Murray chose Martin Luther King, Jr. Elementary School in Brighton to announce new investments in pedestrian safety not only because the school won a $300,000 grant from the city to improve sidewalks in the area, but to highlight the city’s new emphasis on creating safe routes between schools and transit stops. In the next year, Murray said, the city will build 50 new blocks of sidewalks at a cost of $22 million; by 2024, the city plans to add an additional 200 blocks.

The plan announced yesterday would also accelerate by one year the extension of new pavement markings and crosswalks that have been added along Rainier from Hillman City to Alaska Street — improvements Murray credited with limiting “off-roading” by speeding cars like the one that plowed through the Carol Cobb Salon in 2014 — further south, at a cost of $2.25 million. Over the next two years, seven more streets across the city will get the Rainier Avenue treatment. The funding for all the new projects will come from the $930 million Move Seattle levy voters passed in 2015.

Less flashy and expensive, but potentially more impactful, were some of the small changes Seattle Department of Transportation (SDOT) Director Scott Kubly said the city was making to improve pedestrian safety at individual intersections — and the process the city will use to determine which intersections get upgrades. Instead of reacting to incidents after they happen — say, by reducing the speed limit and width of a road where cars have a habit of jumping through windows — the city will use modeling to figure out intersections that are likely to be problems before accidents occur.

SDOT-Director-Scott-Kubly-Speaking-About-Planned-Rainier-Ave-S-Improvements-at-March-2017-Conference-at-Brighton-School
SDOT Director Scott Kubly speaks about planned improvements to Rainier Avenue South in front of Brighton Elementary School (Photo: Erica C. Barnett)

For example, Kubly said, “we have seen a fair number of crashes with left turning vehicles where they have permissive left turns” — a regular green light without a left-turn arrow — “particularly in places like Northeast 65th Street,” where several serious crashes have resulted when a driver speeding down the hill has turned left into an oncoming cyclist or pedestrian. At intersections where the city knows accidents are likely, SDOT will preemptively add what Murray called “pedestrian-friendly signals” — walk signs that allow pedestrians into an intersection before drivers’ light turns green, giving walkers greater visibility — and traffic lights with left turn signals, which reduces conflicts between left-turning cars and pedestrians (or trucks) heading straight through an intersection.
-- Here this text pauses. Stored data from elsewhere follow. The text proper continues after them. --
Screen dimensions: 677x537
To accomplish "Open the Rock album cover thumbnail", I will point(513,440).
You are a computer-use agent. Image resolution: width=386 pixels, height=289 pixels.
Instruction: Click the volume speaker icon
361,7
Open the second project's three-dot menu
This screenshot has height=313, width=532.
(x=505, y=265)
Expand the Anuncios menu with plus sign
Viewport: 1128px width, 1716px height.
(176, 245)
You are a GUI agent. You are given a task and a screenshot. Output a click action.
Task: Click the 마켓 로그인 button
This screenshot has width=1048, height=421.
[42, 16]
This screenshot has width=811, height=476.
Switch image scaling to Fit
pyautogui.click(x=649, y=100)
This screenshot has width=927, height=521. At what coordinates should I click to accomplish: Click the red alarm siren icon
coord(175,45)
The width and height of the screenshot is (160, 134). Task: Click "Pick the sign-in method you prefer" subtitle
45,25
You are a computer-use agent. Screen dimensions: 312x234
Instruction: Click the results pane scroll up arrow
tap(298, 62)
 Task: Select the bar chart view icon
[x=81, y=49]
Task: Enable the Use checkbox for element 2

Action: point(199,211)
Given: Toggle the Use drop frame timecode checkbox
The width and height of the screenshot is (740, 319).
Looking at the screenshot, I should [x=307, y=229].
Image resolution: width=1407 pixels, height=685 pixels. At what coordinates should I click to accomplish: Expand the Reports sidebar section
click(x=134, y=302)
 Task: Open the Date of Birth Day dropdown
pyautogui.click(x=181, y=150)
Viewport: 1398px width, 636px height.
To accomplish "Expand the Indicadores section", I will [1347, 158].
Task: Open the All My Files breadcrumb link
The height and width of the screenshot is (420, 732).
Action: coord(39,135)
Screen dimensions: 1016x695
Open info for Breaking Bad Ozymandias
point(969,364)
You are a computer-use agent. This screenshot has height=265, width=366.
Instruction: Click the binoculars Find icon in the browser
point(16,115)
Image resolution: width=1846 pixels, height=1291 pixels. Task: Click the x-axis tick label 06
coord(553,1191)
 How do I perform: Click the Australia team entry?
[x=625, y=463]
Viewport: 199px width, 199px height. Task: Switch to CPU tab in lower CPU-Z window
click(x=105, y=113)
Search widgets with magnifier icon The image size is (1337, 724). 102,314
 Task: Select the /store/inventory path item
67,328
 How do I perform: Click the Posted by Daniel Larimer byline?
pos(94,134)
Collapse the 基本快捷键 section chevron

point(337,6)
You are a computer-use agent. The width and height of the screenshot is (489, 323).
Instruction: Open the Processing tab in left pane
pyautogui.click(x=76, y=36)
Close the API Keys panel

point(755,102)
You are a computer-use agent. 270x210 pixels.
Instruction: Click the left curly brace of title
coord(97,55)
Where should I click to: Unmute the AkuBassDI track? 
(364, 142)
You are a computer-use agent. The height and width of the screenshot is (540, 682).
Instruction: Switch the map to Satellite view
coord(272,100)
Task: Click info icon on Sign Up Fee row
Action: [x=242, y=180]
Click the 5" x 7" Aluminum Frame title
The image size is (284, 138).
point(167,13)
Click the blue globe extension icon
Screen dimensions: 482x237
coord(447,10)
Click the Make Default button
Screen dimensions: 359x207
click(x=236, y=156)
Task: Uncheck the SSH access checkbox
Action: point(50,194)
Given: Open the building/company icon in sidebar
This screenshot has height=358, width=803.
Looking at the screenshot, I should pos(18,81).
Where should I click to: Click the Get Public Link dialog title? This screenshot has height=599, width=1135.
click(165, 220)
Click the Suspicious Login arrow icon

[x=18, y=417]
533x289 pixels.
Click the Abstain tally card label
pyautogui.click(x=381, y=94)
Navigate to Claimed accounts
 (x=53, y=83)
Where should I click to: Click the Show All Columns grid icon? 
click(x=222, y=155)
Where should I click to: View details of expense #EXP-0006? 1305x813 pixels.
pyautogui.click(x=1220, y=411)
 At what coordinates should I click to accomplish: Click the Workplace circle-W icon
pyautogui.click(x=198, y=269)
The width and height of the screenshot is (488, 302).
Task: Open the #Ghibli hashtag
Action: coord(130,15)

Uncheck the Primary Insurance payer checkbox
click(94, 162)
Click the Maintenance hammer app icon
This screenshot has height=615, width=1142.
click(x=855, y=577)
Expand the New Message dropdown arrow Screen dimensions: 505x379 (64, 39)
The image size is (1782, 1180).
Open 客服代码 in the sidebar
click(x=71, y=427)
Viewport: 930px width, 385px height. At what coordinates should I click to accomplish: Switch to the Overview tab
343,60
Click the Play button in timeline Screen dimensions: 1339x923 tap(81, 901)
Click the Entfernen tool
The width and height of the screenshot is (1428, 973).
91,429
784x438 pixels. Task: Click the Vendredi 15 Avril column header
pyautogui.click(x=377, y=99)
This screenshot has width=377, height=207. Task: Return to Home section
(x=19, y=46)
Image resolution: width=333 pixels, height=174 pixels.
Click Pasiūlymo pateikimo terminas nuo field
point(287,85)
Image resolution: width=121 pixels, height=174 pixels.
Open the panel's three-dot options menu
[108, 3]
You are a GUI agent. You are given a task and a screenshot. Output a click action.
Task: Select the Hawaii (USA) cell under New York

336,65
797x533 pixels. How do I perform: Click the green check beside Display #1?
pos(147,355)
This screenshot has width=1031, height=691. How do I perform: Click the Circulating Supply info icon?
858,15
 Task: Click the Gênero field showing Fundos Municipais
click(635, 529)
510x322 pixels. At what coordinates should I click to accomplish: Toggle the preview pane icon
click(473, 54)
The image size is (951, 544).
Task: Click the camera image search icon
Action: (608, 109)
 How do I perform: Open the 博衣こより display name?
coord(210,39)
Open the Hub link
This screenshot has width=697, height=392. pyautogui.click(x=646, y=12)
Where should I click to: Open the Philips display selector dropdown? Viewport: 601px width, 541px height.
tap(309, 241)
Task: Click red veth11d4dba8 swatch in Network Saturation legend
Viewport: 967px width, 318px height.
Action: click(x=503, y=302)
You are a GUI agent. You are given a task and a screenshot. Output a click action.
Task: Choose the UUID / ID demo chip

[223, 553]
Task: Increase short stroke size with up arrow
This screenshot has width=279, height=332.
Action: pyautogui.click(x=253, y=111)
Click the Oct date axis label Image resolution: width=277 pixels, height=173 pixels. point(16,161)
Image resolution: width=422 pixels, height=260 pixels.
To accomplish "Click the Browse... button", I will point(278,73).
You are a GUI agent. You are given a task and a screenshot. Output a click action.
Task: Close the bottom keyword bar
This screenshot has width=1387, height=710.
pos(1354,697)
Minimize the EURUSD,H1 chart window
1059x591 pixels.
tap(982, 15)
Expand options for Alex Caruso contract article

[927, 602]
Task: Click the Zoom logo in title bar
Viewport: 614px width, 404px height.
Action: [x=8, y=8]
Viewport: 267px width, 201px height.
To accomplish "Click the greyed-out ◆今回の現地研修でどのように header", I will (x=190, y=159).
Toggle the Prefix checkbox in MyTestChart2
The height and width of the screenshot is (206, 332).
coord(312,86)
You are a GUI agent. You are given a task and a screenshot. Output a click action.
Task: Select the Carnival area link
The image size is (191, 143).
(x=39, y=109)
By adding leading pedestrian signals at 40 intersections citywide, Kubly said, the city expected to reduce crashes by 50 percent at those intersections.

Pedestrian safety, Murray said, “is an equity issue,” and that’s certainly been true in the Valley, where, neighbors have been requesting pedestrian safety improvements along Rainier for the past 40 years. Historically, Rainier has had more crashes per mile than arterial streets that carry more than twice as much traffic. Further east, surface-running light rail trains pose a particular challenge to pedestrians, who must traverse unprotected light rail tracks to cross Martin Luther King, Jr. Way; earlier this year, a pedestrian was struck and killed while crossing the tracks in a crosswalk.

Asked whether SDOT planned to follow danger “indicators” wherever its traffic engineers found them, even at the risk of abandoning its commitment to geographic equity, Kubly responded, “the mayor has made it abundantly clear to me and the department that we need to be equitable in our work… One of the things that is true in Seattle and a lot of other cities is that the incidents of serious and fatal crashes, and just collisions in general, tend to be in areas that also present more need for equitable investment” — that is, poorer and historically neglected areas like Southeast Seattle — “so I would anticipate that by following the data we’ll be investing more in neighborhoods like the Rainier Valley.”